Green synthesis of NPs is preferred due to its eco-friendly procedures and non-toxic end products. However, unintentional release of NPs can lead to environmental pollution affecting living organisms including plants. NPs accumulation in soil can affect the agricultural sustainability and crop production. In this context, we report the morphological and biochemical response of spinach nanoprimed with MgO–NPs at concentrations, 10, 50, 100, and 150 µg/ml. Nanopriming reduced the spinach root length by 14–26%, as a result a reduction of 20–74% in the length of spinach shoots was observed. The decreased spinach shoot length inhibited the chlorophyll accumulation by 21–55%, thus reducing the accumulation of carbohydrates and yield by 46 and 49%, respectively. The reduced utilization of the total absorbed light further enhanced ROS generation and oxidative stress by 32%, thus significantly altering their antioxidant system. Additionally, a significant variation in the accumulation of flavonoid pathway downstream metabolites myricitin, rutin, kaempferol-3 glycoside, and quercitin was also revealed on MgO-NPs nanopriming. Additionally, NPs enhanced the protein levels of spinach probably as an osmoprotectant to regulate the oxidative stress. However, increased protein precipitable tannins and enhanced oxidative stress reduced the protein digestibility and solubility. Overall, MgO-NPs mediated oxidative stress negatively affected the growth, development, and yield of spinach in fields in a concentration dependent manner.
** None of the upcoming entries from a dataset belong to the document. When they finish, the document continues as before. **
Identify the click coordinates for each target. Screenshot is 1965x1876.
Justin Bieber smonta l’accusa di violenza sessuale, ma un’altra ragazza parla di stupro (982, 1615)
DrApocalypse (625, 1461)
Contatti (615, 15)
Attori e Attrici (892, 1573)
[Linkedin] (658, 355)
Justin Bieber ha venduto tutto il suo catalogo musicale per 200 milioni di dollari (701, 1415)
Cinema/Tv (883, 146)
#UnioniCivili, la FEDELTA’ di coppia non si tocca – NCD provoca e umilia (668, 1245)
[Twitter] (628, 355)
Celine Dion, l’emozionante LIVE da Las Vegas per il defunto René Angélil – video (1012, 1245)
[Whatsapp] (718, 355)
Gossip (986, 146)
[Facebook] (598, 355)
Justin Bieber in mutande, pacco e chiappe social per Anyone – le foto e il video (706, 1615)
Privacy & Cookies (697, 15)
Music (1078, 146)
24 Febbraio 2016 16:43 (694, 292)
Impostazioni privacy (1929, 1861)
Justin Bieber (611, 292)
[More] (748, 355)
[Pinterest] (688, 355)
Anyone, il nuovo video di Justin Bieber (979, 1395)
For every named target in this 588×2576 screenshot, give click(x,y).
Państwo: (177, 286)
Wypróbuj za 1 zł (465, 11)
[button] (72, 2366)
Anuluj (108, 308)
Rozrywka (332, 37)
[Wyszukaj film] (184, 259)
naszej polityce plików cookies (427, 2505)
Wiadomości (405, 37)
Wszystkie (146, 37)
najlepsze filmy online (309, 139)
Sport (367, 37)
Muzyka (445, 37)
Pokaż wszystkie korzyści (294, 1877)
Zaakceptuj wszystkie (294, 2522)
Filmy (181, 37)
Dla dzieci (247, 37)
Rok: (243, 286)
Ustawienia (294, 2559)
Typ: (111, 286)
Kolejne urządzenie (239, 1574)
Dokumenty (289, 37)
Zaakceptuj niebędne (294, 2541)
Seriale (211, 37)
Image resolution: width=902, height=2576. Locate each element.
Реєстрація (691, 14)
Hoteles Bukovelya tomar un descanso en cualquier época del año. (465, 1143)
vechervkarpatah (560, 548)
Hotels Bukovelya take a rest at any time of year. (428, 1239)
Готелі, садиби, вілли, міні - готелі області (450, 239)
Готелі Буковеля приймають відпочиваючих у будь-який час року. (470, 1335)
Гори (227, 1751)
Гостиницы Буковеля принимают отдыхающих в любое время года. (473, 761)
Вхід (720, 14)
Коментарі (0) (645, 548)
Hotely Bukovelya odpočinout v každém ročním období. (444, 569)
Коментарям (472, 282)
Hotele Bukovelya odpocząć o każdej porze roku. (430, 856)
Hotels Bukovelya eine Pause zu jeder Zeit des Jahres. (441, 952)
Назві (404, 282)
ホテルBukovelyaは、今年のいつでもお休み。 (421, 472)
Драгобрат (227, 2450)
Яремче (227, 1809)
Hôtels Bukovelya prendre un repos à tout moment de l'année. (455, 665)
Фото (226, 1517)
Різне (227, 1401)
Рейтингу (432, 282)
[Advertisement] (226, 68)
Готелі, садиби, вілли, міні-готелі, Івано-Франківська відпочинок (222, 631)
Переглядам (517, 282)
纳米颗粒的绿色合成因其环保的过程和无毒的最终产品而受到青睐。然而，纳米粒子的无意释放可能导致环境污染，影响包括植物在内的生物体。土壤中纳米粒子的积累会影响农业的可持续性和作物生产。在这种情况下，我们报告了浓度为 10、50、100 和 150 µg/ml 的 MgO-NPs 纳米底漆菠菜的形态和生化反应。Nanopriming 使菠菜根长度减少了 14-26%，结果观察到菠菜芽长度减少了 20-74%。菠菜芽长度的减少抑制了叶绿素的积累21-55%，从而使碳水化合物的积累和产量分别减少了46%和49%。总吸收光利用率的降低进一步使 ROS 生成和氧化应激增加了 32%，从而显着改变了它们的抗氧化系统。此外，MgO-NPs 纳米引发剂还揭示了类黄酮途径下游代谢物杨梅素、芦丁、山奈酚-3 糖苷和槲皮素积累的显着变化。此外，纳米颗粒还可以提高菠菜的蛋白质水平，这可能是作为渗透保护剂来调节氧化应激。然而，蛋白质可沉淀单宁的增加和氧化应激的增强降低了蛋白质的消化率和溶解度。总体而言，MgO-NPs介导的氧化应激以浓度依赖性方式对田间菠菜的生长、发育和产量产生负面影响。